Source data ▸
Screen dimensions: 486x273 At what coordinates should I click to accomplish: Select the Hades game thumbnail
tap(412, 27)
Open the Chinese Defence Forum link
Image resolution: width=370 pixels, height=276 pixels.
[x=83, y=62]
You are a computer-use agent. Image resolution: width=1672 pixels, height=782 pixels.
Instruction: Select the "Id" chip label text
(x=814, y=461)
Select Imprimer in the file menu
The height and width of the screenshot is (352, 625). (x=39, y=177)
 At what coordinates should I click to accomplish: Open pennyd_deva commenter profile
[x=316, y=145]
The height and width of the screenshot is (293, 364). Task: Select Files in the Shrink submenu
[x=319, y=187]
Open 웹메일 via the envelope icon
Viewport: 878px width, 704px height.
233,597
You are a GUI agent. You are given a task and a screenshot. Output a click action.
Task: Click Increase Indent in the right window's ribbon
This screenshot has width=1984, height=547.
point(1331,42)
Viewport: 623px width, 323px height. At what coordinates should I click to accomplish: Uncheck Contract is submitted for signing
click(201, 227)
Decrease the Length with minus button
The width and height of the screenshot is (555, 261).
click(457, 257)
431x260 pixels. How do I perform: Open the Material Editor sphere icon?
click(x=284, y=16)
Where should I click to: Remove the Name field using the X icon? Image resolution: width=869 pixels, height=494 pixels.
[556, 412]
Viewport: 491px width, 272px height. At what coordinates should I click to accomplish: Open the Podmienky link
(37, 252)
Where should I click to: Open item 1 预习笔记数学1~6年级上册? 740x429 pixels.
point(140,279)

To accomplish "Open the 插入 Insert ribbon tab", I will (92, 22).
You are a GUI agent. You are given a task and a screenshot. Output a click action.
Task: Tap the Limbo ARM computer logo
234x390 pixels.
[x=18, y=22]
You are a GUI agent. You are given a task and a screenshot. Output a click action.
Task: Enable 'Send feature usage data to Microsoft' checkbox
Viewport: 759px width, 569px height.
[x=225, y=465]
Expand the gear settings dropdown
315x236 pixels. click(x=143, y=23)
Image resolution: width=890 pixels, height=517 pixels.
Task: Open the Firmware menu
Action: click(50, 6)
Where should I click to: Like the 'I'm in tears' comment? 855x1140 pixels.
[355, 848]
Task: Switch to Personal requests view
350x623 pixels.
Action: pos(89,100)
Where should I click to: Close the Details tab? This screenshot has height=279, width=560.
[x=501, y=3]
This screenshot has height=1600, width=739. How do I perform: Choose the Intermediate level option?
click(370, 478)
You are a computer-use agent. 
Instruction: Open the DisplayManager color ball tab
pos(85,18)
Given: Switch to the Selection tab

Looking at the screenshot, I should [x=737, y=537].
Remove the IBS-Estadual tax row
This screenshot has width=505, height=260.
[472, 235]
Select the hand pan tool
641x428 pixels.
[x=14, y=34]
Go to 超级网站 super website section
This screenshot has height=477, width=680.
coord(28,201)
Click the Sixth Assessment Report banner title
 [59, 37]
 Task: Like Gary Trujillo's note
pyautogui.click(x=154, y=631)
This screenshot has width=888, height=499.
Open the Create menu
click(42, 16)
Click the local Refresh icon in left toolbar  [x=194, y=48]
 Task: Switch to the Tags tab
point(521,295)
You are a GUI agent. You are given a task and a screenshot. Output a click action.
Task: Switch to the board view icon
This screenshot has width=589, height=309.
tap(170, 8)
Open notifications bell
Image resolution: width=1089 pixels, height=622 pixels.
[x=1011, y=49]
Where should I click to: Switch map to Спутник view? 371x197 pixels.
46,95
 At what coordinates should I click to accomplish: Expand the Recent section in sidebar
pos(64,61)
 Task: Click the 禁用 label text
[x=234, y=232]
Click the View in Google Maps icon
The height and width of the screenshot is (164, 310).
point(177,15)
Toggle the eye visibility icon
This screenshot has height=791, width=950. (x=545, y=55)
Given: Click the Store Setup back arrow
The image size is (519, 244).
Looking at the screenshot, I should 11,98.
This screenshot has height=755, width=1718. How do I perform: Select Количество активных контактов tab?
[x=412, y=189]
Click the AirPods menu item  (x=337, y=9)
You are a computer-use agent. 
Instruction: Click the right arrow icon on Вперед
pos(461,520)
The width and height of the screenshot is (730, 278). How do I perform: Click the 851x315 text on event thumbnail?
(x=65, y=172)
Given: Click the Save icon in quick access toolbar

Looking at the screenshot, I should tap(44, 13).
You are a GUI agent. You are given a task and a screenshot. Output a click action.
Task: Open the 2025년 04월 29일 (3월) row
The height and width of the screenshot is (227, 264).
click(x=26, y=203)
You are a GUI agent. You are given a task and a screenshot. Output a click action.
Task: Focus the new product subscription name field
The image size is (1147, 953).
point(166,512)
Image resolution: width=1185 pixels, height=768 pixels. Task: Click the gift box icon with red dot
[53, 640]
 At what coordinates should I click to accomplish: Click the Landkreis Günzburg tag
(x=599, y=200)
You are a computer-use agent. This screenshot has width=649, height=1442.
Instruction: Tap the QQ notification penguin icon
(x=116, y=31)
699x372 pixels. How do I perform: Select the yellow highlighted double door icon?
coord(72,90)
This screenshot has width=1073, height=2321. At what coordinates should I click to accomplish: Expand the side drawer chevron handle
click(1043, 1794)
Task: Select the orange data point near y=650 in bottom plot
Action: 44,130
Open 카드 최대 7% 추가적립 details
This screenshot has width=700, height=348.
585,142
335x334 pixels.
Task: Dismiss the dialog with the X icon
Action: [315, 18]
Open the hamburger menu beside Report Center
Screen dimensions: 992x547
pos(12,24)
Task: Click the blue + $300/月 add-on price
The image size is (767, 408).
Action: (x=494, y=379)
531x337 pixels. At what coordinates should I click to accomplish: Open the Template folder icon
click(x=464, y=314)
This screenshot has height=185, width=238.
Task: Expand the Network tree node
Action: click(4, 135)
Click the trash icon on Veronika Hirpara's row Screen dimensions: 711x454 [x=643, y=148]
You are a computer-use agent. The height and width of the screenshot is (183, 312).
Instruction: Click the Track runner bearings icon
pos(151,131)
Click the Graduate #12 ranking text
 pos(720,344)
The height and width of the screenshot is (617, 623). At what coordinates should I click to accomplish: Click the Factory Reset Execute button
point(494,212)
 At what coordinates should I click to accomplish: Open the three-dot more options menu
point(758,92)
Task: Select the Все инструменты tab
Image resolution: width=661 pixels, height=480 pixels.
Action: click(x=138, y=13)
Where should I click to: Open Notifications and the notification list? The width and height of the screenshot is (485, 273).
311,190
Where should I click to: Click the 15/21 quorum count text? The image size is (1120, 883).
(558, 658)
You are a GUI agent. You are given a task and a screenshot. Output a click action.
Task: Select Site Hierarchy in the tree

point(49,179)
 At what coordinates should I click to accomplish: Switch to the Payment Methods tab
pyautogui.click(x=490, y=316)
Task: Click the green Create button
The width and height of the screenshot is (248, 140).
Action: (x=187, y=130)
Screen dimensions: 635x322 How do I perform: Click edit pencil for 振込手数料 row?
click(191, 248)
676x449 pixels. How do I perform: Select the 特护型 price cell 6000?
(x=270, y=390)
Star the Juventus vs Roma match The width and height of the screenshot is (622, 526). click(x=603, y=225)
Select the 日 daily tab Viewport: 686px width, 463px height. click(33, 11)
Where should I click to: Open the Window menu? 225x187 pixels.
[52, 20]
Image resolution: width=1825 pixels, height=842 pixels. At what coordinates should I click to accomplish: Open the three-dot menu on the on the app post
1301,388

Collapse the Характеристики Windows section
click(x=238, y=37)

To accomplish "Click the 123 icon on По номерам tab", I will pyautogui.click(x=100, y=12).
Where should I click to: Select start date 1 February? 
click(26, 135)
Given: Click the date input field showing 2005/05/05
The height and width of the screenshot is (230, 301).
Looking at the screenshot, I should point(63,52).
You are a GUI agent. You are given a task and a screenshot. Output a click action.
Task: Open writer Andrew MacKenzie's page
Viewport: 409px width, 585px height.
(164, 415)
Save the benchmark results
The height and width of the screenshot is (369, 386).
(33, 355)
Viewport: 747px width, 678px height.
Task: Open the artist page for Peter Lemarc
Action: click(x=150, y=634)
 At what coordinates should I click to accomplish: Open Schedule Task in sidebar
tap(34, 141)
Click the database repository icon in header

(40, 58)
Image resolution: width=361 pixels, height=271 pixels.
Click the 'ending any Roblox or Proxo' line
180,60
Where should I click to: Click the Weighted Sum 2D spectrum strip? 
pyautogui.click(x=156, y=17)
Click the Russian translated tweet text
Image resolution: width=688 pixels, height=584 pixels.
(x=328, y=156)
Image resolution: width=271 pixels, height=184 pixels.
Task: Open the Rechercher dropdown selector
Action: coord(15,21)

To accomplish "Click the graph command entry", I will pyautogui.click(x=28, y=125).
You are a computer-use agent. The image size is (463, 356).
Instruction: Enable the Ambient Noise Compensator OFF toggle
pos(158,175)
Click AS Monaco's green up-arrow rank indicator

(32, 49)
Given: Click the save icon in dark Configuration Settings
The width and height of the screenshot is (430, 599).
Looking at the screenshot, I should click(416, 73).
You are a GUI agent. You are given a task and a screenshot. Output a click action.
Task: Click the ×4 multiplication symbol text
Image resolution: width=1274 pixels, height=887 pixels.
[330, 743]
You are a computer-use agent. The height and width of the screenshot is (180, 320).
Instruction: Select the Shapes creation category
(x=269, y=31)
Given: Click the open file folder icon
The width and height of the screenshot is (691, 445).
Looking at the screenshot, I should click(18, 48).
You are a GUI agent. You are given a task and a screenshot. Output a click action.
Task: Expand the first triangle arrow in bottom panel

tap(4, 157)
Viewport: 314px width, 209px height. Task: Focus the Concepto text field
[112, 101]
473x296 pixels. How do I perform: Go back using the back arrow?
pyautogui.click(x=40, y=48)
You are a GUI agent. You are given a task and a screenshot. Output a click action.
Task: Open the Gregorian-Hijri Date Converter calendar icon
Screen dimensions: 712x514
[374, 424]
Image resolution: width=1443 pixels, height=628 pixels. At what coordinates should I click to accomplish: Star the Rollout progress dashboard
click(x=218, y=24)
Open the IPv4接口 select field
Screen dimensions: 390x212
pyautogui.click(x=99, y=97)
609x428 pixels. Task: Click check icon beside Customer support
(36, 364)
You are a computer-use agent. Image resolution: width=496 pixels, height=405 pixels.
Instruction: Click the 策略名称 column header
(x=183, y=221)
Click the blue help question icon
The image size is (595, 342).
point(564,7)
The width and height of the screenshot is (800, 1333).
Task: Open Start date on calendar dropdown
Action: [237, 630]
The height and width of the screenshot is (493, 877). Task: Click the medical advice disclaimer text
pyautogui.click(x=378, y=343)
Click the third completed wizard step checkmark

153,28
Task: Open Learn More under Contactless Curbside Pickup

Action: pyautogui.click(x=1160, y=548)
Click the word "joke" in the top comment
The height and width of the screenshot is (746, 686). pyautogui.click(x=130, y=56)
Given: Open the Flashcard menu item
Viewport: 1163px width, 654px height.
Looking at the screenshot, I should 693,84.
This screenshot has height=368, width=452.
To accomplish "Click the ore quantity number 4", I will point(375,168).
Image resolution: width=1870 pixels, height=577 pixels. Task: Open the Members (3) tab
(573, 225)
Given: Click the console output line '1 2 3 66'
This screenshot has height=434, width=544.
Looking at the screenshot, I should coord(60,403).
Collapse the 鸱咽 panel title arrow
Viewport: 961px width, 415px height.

Task item ▸ Copy every line from the entries that contains the word "computer".

Written response ▸
You are a computer-use agent. Image resolution: width=1672 pixels, height=782 pixels.
Task: Tap the Limbo ARM computer logo
You are a computer-use agent. 
You are a computer-use agent. 
You are a computer-use agent. This screenshot has width=649, height=1442.
You are a computer-use agent. The height and width of the screenshot is (183, 312).
You are a computer-use agent. The image size is (463, 356).
You are a computer-use agent. The height and width of the screenshot is (180, 320).
You are a computer-use agent. Image resolution: width=496 pixels, height=405 pixels.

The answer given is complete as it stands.